§ Exercises
1/ Return the passage from the LifeHacker comments that runs from "Which was annoying" up to and including "on the site.".
2/ Answer these questions using the LifeHacker comments:
(a) Who is named as the site's original founder?
(b) Which editor banned the commenter from Kotaku?
(c) How many thoughtful articles per week does one commenter suggest for a slower version of the site?

§ Document passage

★ ★ ★ ★ ★ ★ ★

God, yeah. I miss that higher-quality version of LifeHacker. There was always fluff but the original incarnation was pretty cool.
I remember when the original founder (Gina Trapani) stepped aside, it sounded to me like she was burnt out on the "post 76786 updates a day, no matter what" business model that they'd found themselves stuck with... although, she was the one at the helm, so ¯\_(ツ)_/¯ The idea of posting about multiple new "life hacks" per freaking day is just so obviously absurd. Life is hackable but not that hackable.
Hell, I wouldn't mind a much slower version of that site. 1-2 thoughtful articles a week. Then maybe 1-2 roundup posts of smaller news items.
I like that name! In the same vein I wish there were a site Slownews with, say, weekly or biweekly summaries & in-depth analyses of what's happening in the world (politics, economics et cetera). Sure, lots of things are happening around the world all the time but most of them are just noise. And even if they're not noise and very relevant to me, it usually takes the media a day or two to go beyond the breaking-news!-I-have-no-idea-what's-happening-and-yet-I-am-reporting-about-it quality level and piece together everything into a coherent analysis. But, by that time, no one is spelling out the essential facts anymore because journalists silently assume you've been following the 24/7 news cycle all along.
When Gina ran it, it was amazing. It was still a good site after she left. But later it became a US-only (whenever I looked at it, most things were only relevant to the US, if at all) almost-spam site, it was really sad.
Wow I’m just coming to the same realization. I used to love it anout a decade ago and suddenly realized I hated going there more and more til I stopped.
Same. They certainly took a big hit in quality after the Gawker lawsuit but even by then I’d stopped reading them on any regular basis.
Then there was Kotaku, their video game blog. It was the only site I ever got a comment ban on. I’d been a commenter for a few years, since the day they added them to the site. Then one day they posted a headline like “Pikmin comes to the DS” (or maybe 3ds I forget.) I click through and it’s basically a write up about someone who made a Pikmin picture/drawing using the handheld (something like that, my memory is vague on the details)
Which was annoying because Kotaku quality was generally not too click bait-ish and I said this in a comment. I got banned. I remember the editor who did it, Brian Crecente.
On the one hand their comments sections were generally non-toxic. On the other hand they had absolutely no tolerance, albeit sporadically applied, to critical opinions. Of course that’s their right, but it also made me wonder what other legitimate conversation they might be banning, and soured me on the site.

★ ★ ★ ★ ★ ★ ★

§ Entries shown
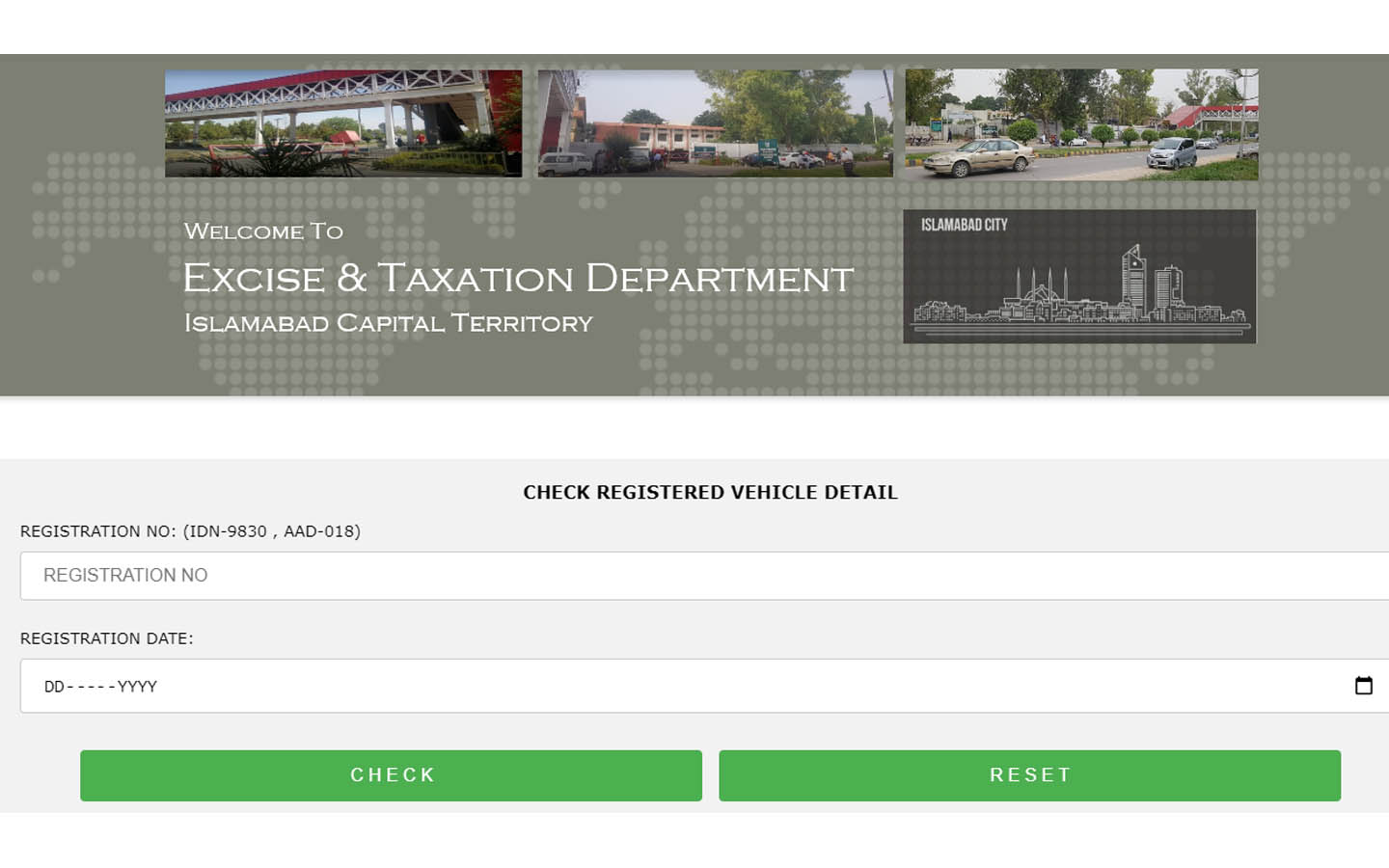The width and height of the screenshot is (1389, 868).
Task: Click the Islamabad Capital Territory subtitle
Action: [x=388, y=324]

★ ★ ★ ★ ★ ★ ★

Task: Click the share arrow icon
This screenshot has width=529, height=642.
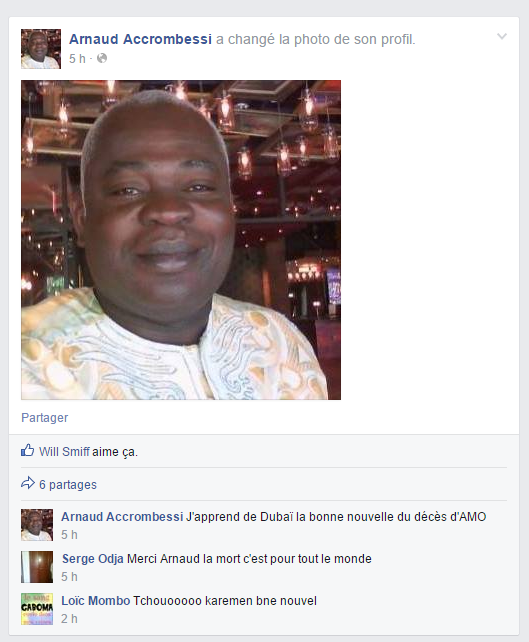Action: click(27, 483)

★ ★ ★ ★ ★ ★ ★

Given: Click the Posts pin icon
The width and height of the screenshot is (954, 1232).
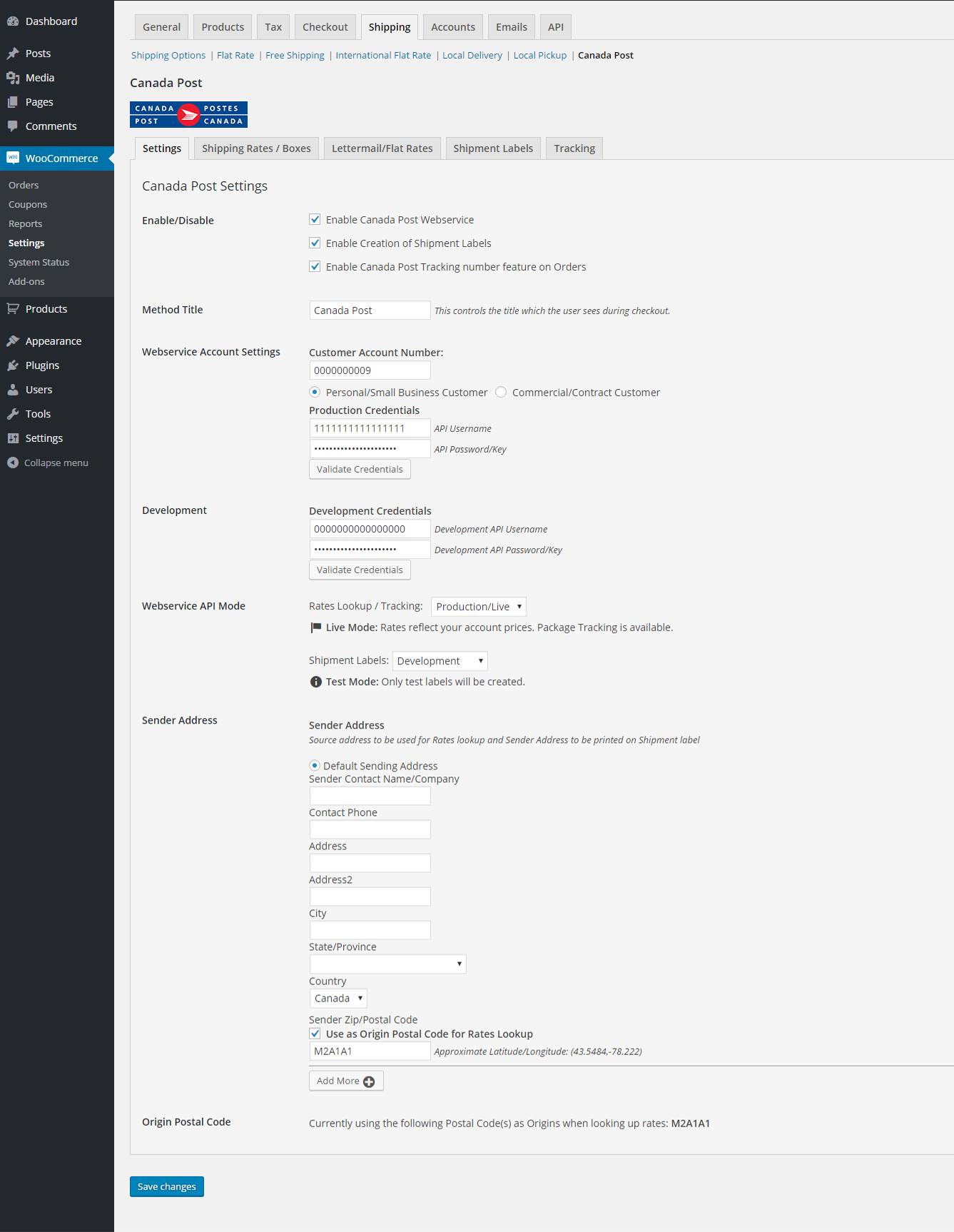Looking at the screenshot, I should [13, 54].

★ ★ ★ ★ ★ ★ ★

§ Replies
1/
Which was annoying because Kotaku quality was generally not too click bait-ish and I said this in a comment. I got banned. I remember the editor who did it, Brian Crecente.
On the one hand their comments sections were generally non-toxic. On the other hand they had absolutely no tolerance, albeit sporadically applied, to critical opinions. Of course that’s their right, but it also made me wonder what other legitimate conversation they might be banning, and soured me on the site.

2/
(a) Gina Trapani
(b) Brian Crecente
(c) 1-2